Requirement:
This exercise needs all of the entries set down again, exactly as they read.

Saved entries
————

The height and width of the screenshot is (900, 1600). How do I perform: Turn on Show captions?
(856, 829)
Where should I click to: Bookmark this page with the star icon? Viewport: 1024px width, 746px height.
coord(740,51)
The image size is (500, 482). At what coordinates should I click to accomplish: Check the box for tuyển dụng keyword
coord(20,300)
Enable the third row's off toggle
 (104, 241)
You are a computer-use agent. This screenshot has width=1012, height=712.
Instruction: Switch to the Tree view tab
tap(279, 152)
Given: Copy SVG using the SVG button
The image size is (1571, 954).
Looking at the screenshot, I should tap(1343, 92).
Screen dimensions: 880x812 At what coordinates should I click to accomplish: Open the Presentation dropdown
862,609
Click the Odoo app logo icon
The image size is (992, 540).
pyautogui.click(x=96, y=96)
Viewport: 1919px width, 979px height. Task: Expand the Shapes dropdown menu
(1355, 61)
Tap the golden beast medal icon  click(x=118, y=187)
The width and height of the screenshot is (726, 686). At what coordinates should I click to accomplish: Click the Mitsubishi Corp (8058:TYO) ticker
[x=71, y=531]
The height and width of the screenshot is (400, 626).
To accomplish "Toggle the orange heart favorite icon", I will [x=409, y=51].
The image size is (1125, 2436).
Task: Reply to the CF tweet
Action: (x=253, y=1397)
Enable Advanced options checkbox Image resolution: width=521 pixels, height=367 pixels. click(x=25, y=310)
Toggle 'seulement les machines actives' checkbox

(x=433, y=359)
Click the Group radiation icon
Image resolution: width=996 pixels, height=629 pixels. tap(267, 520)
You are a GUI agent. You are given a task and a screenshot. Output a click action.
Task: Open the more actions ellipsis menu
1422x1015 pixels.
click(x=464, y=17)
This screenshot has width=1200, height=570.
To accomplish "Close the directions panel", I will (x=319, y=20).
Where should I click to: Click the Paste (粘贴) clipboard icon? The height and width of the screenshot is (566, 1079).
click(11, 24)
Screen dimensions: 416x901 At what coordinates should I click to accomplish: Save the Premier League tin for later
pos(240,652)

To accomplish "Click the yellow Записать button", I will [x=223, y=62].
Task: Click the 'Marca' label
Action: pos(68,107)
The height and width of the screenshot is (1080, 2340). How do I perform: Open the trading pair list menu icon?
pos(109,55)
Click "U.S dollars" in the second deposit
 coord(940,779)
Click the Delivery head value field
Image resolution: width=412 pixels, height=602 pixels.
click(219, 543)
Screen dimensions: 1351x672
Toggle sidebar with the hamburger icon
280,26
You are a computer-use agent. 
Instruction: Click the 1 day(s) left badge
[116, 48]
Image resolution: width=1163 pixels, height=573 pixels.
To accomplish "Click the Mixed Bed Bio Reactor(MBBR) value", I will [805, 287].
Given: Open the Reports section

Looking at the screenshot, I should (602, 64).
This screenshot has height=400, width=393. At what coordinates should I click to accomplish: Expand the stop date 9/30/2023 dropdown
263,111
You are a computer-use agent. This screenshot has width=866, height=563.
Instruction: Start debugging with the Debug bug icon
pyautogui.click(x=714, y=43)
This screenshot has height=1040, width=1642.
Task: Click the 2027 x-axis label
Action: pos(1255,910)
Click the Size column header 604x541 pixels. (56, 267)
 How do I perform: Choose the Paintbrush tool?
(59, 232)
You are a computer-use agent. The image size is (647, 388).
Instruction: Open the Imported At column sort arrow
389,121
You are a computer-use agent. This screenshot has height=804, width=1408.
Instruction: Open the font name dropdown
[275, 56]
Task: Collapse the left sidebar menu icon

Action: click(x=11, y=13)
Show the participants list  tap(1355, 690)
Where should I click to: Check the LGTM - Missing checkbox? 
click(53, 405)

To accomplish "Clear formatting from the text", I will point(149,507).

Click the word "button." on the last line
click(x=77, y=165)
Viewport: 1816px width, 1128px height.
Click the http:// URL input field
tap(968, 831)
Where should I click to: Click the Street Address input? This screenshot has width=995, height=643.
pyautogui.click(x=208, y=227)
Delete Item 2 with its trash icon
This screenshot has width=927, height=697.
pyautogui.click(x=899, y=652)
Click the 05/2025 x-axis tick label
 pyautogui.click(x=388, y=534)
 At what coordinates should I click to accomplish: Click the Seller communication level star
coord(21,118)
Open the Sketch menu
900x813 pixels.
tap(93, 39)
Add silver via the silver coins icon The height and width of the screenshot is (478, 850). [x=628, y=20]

————

Answer area:
The height and width of the screenshot is (900, 1600). How do I perform: Turn on Show captions?
(856, 829)
Where should I click to: Bookmark this page with the star icon? Viewport: 1024px width, 746px height.
coord(740,51)
The image size is (500, 482). At what coordinates should I click to accomplish: Check the box for tuyển dụng keyword
coord(20,300)
Enable the third row's off toggle
 (104, 241)
You are a computer-use agent. This screenshot has width=1012, height=712.
Instruction: Switch to the Tree view tab
tap(279, 152)
Given: Copy SVG using the SVG button
The image size is (1571, 954).
Looking at the screenshot, I should tap(1343, 92).
Screen dimensions: 880x812 At what coordinates should I click to accomplish: Open the Presentation dropdown
862,609
Click the Odoo app logo icon
The image size is (992, 540).
pyautogui.click(x=96, y=96)
Viewport: 1919px width, 979px height. Task: Expand the Shapes dropdown menu
(1355, 61)
Tap the golden beast medal icon  click(x=118, y=187)
The width and height of the screenshot is (726, 686). At what coordinates should I click to accomplish: Click the Mitsubishi Corp (8058:TYO) ticker
[x=71, y=531]
The height and width of the screenshot is (400, 626).
To accomplish "Toggle the orange heart favorite icon", I will [x=409, y=51].
The image size is (1125, 2436).
Task: Reply to the CF tweet
Action: (x=253, y=1397)
Enable Advanced options checkbox Image resolution: width=521 pixels, height=367 pixels. click(x=25, y=310)
Toggle 'seulement les machines actives' checkbox

(x=433, y=359)
Click the Group radiation icon
Image resolution: width=996 pixels, height=629 pixels. tap(267, 520)
You are a GUI agent. You are given a task and a screenshot. Output a click action.
Task: Open the more actions ellipsis menu
1422x1015 pixels.
click(x=464, y=17)
This screenshot has width=1200, height=570.
To accomplish "Close the directions panel", I will (x=319, y=20).
Where should I click to: Click the Paste (粘贴) clipboard icon? The height and width of the screenshot is (566, 1079).
click(11, 24)
Screen dimensions: 416x901 At what coordinates should I click to accomplish: Save the Premier League tin for later
pos(240,652)

To accomplish "Click the yellow Записать button", I will [x=223, y=62].
Task: Click the 'Marca' label
Action: pos(68,107)
The height and width of the screenshot is (1080, 2340). How do I perform: Open the trading pair list menu icon?
pos(109,55)
Click "U.S dollars" in the second deposit
 coord(940,779)
Click the Delivery head value field
Image resolution: width=412 pixels, height=602 pixels.
click(219, 543)
Screen dimensions: 1351x672
Toggle sidebar with the hamburger icon
280,26
You are a computer-use agent. 
Instruction: Click the 1 day(s) left badge
[116, 48]
Image resolution: width=1163 pixels, height=573 pixels.
To accomplish "Click the Mixed Bed Bio Reactor(MBBR) value", I will [805, 287].
Given: Open the Reports section

Looking at the screenshot, I should (602, 64).
This screenshot has height=400, width=393. At what coordinates should I click to accomplish: Expand the stop date 9/30/2023 dropdown
263,111
You are a computer-use agent. This screenshot has width=866, height=563.
Instruction: Start debugging with the Debug bug icon
pyautogui.click(x=714, y=43)
This screenshot has height=1040, width=1642.
Task: Click the 2027 x-axis label
Action: pos(1255,910)
Click the Size column header 604x541 pixels. (56, 267)
 How do I perform: Choose the Paintbrush tool?
(59, 232)
You are a computer-use agent. The image size is (647, 388).
Instruction: Open the Imported At column sort arrow
389,121
You are a computer-use agent. This screenshot has height=804, width=1408.
Instruction: Open the font name dropdown
[275, 56]
Task: Collapse the left sidebar menu icon

Action: click(x=11, y=13)
Show the participants list  tap(1355, 690)
Where should I click to: Check the LGTM - Missing checkbox? 
click(53, 405)

To accomplish "Clear formatting from the text", I will point(149,507).

Click the word "button." on the last line
click(x=77, y=165)
Viewport: 1816px width, 1128px height.
Click the http:// URL input field
tap(968, 831)
Where should I click to: Click the Street Address input? This screenshot has width=995, height=643.
pyautogui.click(x=208, y=227)
Delete Item 2 with its trash icon
This screenshot has width=927, height=697.
pyautogui.click(x=899, y=652)
Click the 05/2025 x-axis tick label
 pyautogui.click(x=388, y=534)
 At what coordinates should I click to accomplish: Click the Seller communication level star
coord(21,118)
Open the Sketch menu
900x813 pixels.
tap(93, 39)
Add silver via the silver coins icon The height and width of the screenshot is (478, 850). [x=628, y=20]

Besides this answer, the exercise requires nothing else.